> PAGE TEXT:

/hdbscan-suite

Clustering suite designed to run HDBSCAN on a dataset and perform statistical analysis on the results.

Primary LanguagePython

HDBSCAN Suite

Clustering suite designed to run HDBSCAN on a dataset multiple times with multiple parameters and perform statistical analysis on the results.

Description

For each run, HDBSCAN will be performed on the dataset with each parameter. The results for each run will be accumulated and stored in its respective directory.

Prerequisites

  • python3.5+
  • pip 10.0+

Installation

Navigate to desired directory and create a virtual environment. IMPORTANT: Make sure to set the default interpreter as python3.

virtualenv -p python3 --no-site-packages [desired environment name]

Navigate to environment directory and activate the environment.

cd [environment]
source bin/activate

Clone this repository into the environment.

> INFORMATION SUPPLIED:
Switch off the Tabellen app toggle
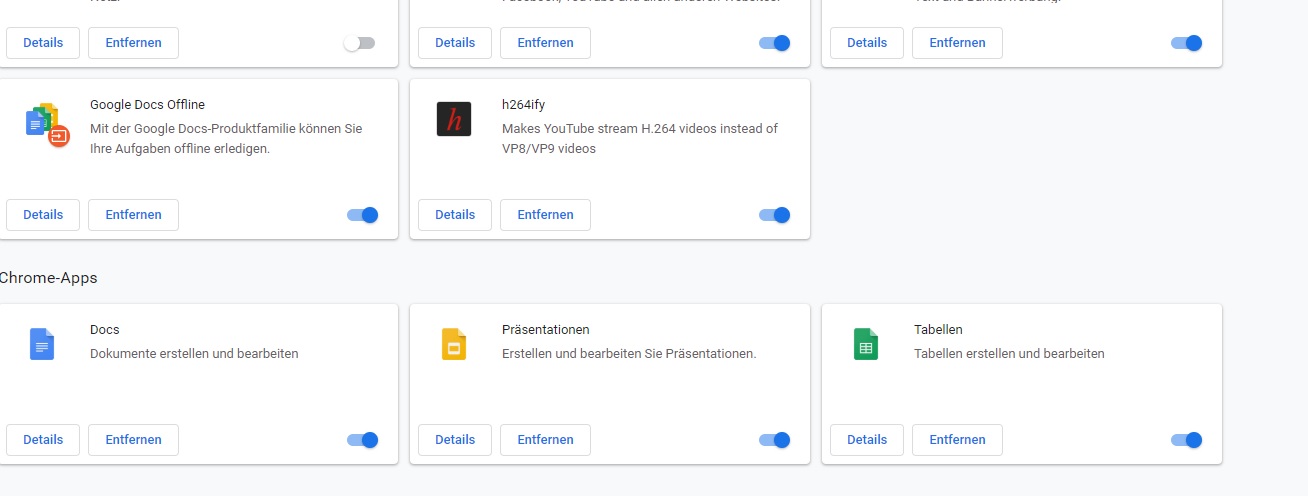The height and width of the screenshot is (496, 1308). point(1186,440)
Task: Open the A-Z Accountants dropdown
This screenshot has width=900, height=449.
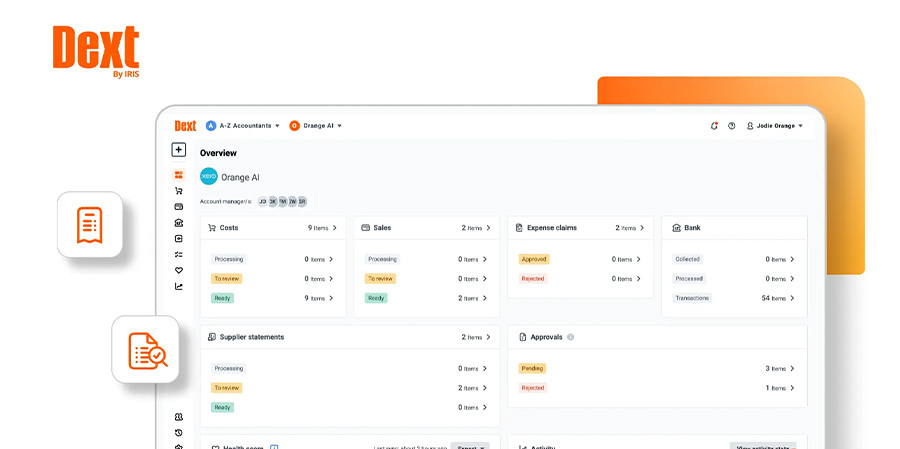Action: pyautogui.click(x=243, y=126)
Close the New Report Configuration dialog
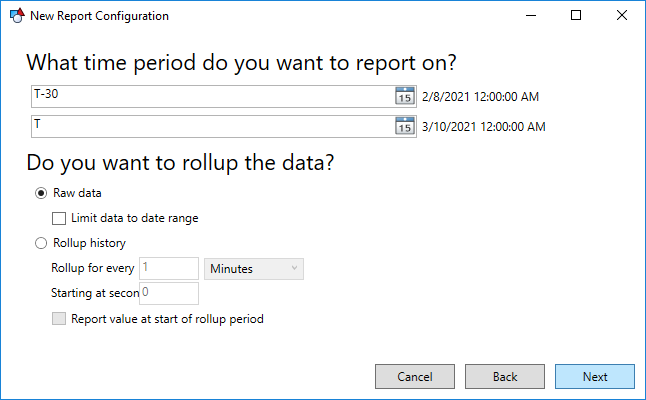The height and width of the screenshot is (400, 646). 622,16
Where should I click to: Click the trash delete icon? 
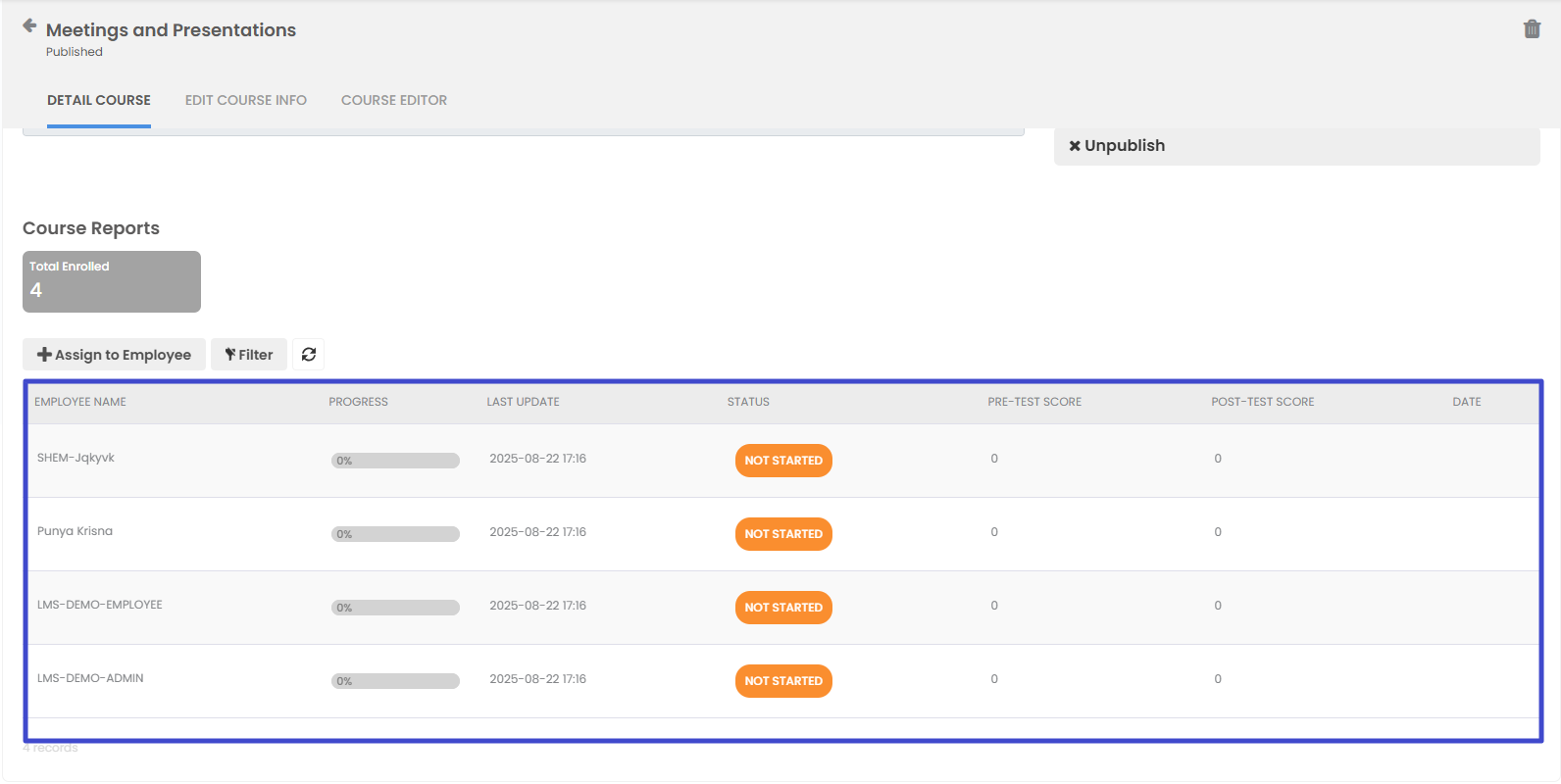coord(1532,29)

> EXERCISE TASK 1:
Answer these from the HDBSCAN Suite readme:
(a) What is the minimum Python version listed?
(b) What is the minimum pip version listed?
(c) What command activates the environment?
> EXERCISE TASK 2: Summarize the HDBSCAN Suite readme in two sentences.
> EXERCISE TASK 3: Pick up the HDBSCAN Suite readme after its last sentence and keep writing.

> WRITTEN REPLY 1:
(a) Python 3.5
(b) pip 10.0
(c) source bin/activate

> WRITTEN REPLY 2: HDBSCAN Suite runs HDBSCAN on a dataset multiple times with multiple parameters, performs statistical analysis on the results, and stores each run's results in its own directory. It requires Python 3.5+ and pip 10.0+, and installation starts with creating and activating a virtual environment with python3 as the default interpreter, then cloning the repository into it.

> WRITTEN REPLY 3:
git clone https://github.com/Vardominator/hdbscan-suite.git

Install necessary packages. Order is important.

pip install numpy
pip install -r requirements.txt

Usage

Save config.json.template as config.json.

cp config.json.template config.json

Using the table below, set the parameters in config.json as desired.

Parameter Description Example
runs Number of times to run HDBSCAN with set of parameters 50
data Path to dataset to be clustered "data/luteo-1796-1798.txt"
partition:column Column used to partition data 3
partition:start Starting value for partition (everything less is left out) 6000
sample Sample size of the dataset. Set 0 to use entire dataset post partition 12000
norm:method Desired method for normalization. Available methods: standard_score, feature_scale "feature_scale"
norm:columns Columns to be normalized (ex. [4,5,10]) [4,5]
range Columns to be included in the clustering, starting at 0 [4,12] (columns 4 through 12 will be used in clustering)
parameters:range If set of desired parameters are a range. Set to false if running with individual values true
parameters:option Cluster criterion, minimum cluster size or minimum sample size. Look below for more information. "min_cluster_size"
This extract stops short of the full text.